**What to do**
For each line below that contains the word "Viewport", make a copy.
[[ Source data, beginning ]]
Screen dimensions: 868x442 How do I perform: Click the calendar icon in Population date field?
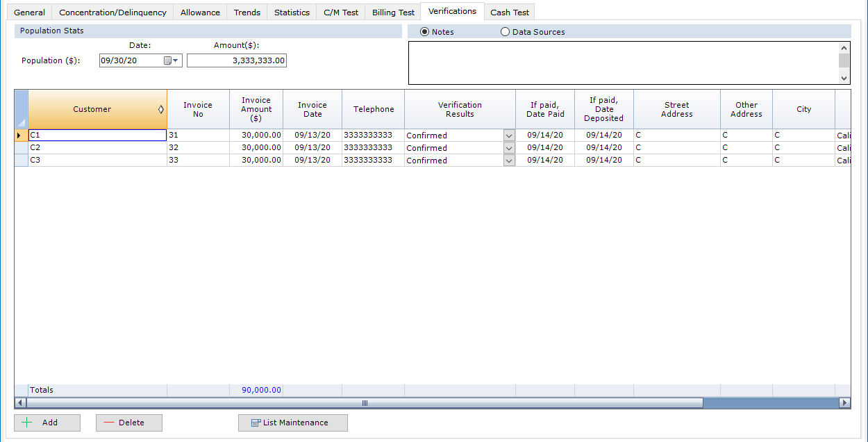(x=168, y=60)
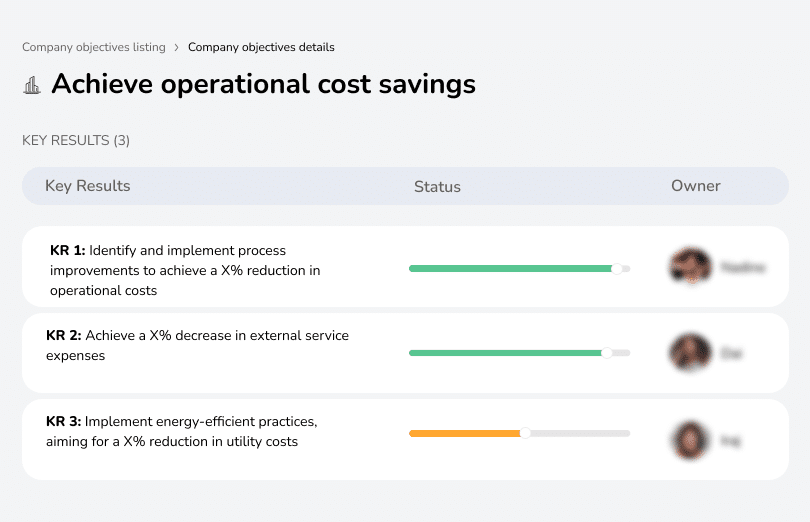Open KR 3 energy-efficient practices key result
810x522 pixels.
(x=182, y=431)
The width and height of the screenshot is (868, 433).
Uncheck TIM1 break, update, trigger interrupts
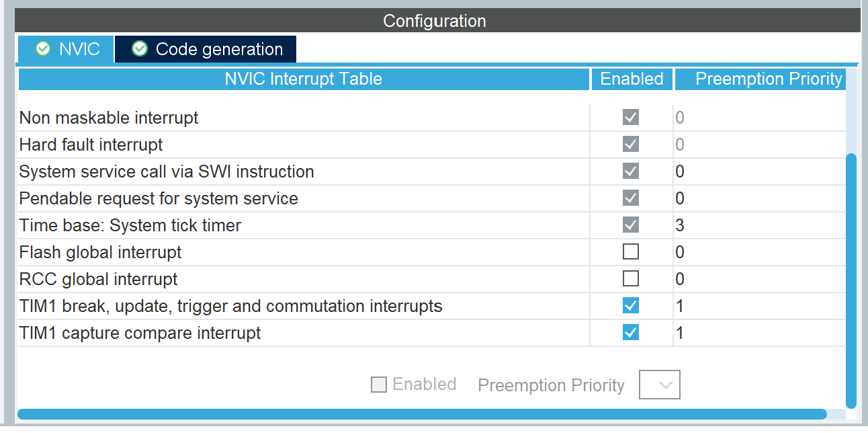(x=631, y=306)
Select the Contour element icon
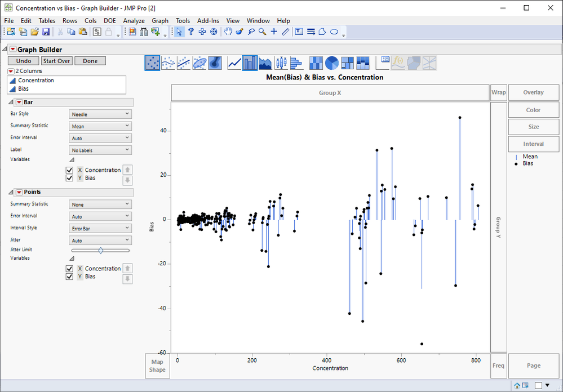Screen dimensions: 563x392 coord(215,63)
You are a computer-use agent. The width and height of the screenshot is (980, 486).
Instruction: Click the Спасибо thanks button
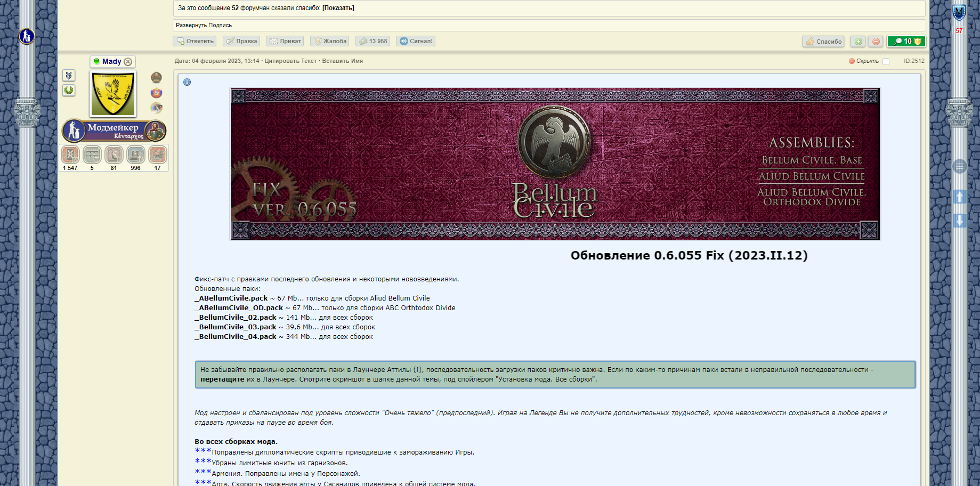823,42
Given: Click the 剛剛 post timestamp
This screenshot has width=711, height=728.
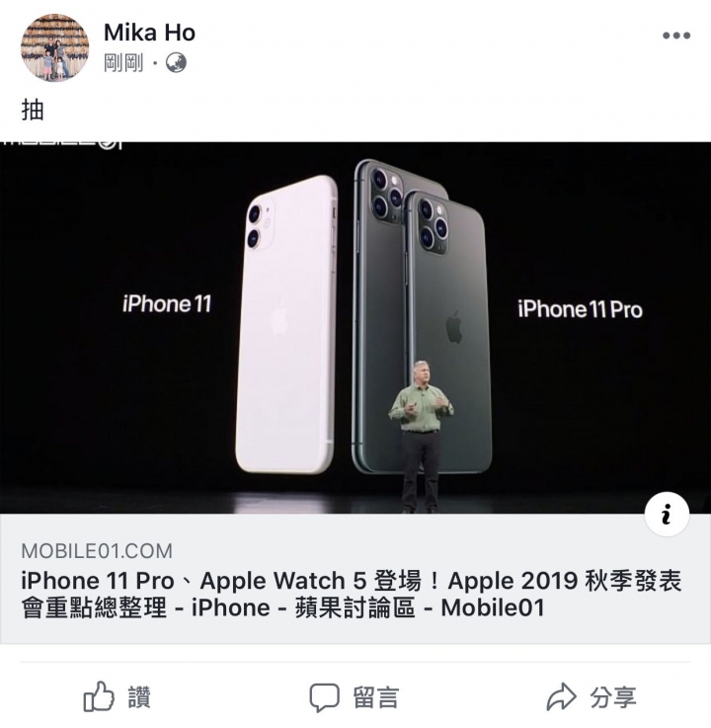Looking at the screenshot, I should pos(123,62).
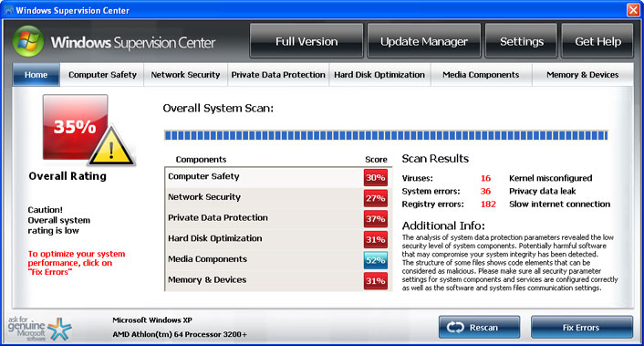Switch to the Network Security tab
Image resolution: width=644 pixels, height=346 pixels.
click(x=186, y=75)
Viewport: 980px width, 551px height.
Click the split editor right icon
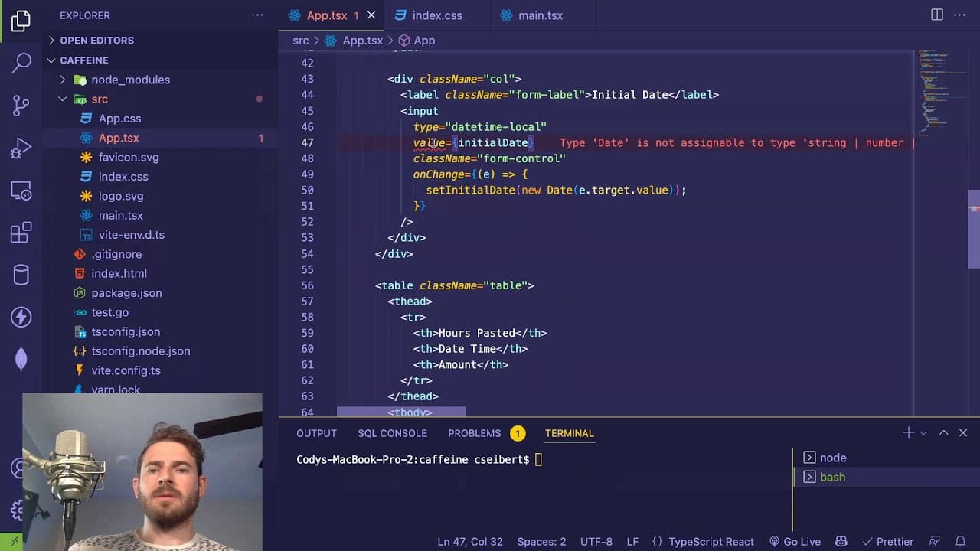[x=937, y=15]
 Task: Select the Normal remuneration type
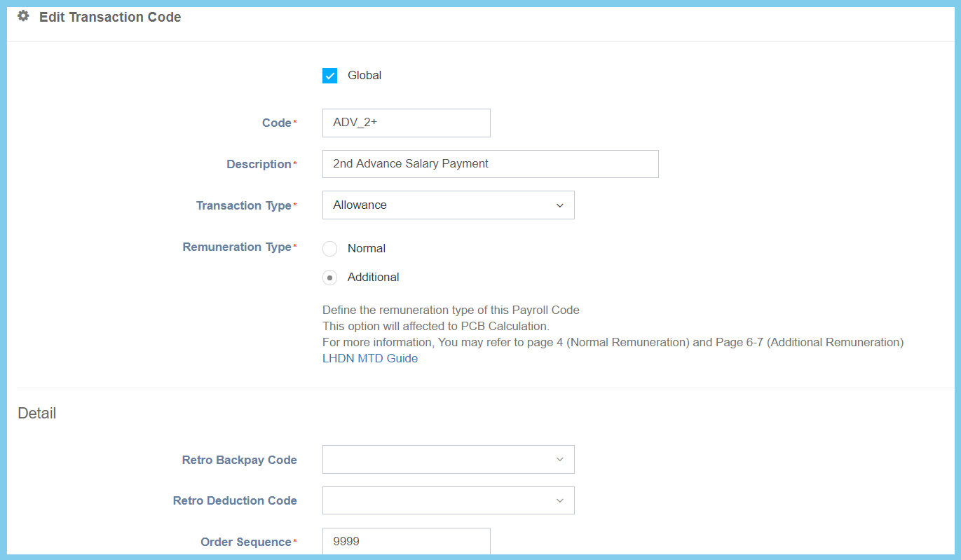point(329,249)
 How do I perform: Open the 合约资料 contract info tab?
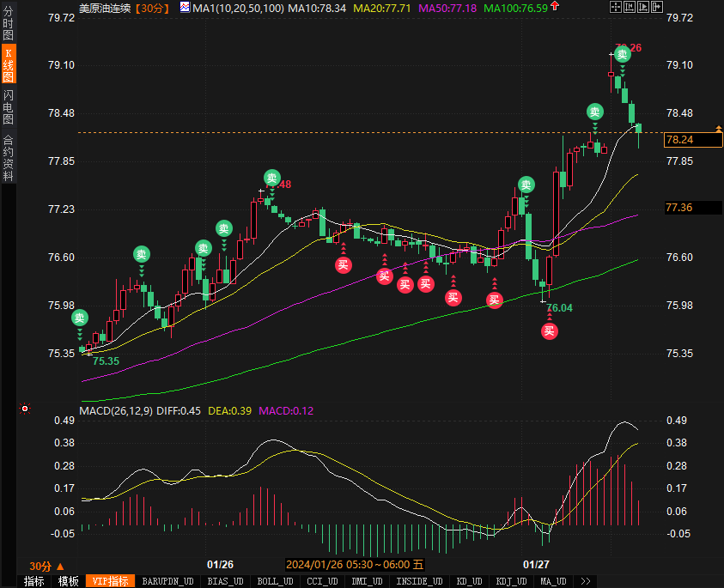click(x=8, y=158)

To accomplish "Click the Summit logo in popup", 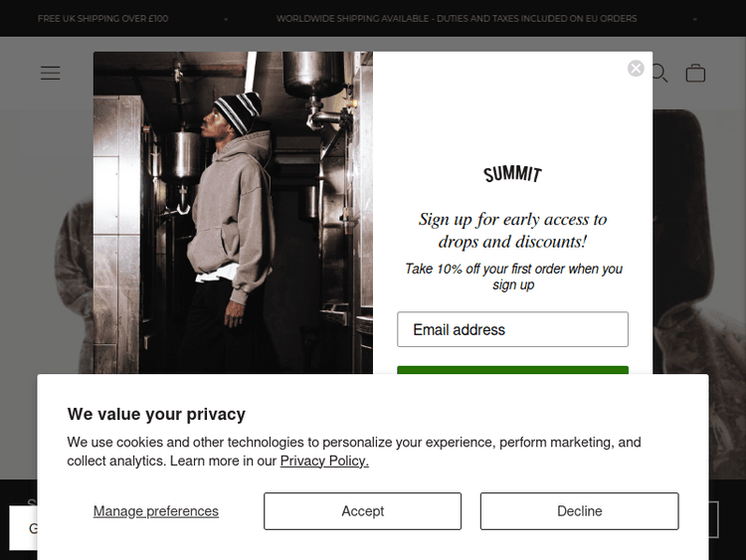I will click(x=512, y=174).
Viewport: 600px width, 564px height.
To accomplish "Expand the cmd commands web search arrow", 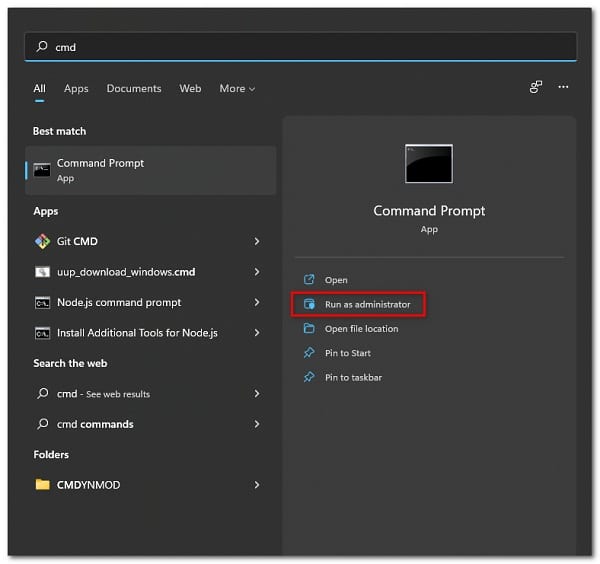I will (x=257, y=424).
[[ Source data, end ]]
**Response**
Viewport: 980px width, 551px height.
Viewport: 600px width, 564px height.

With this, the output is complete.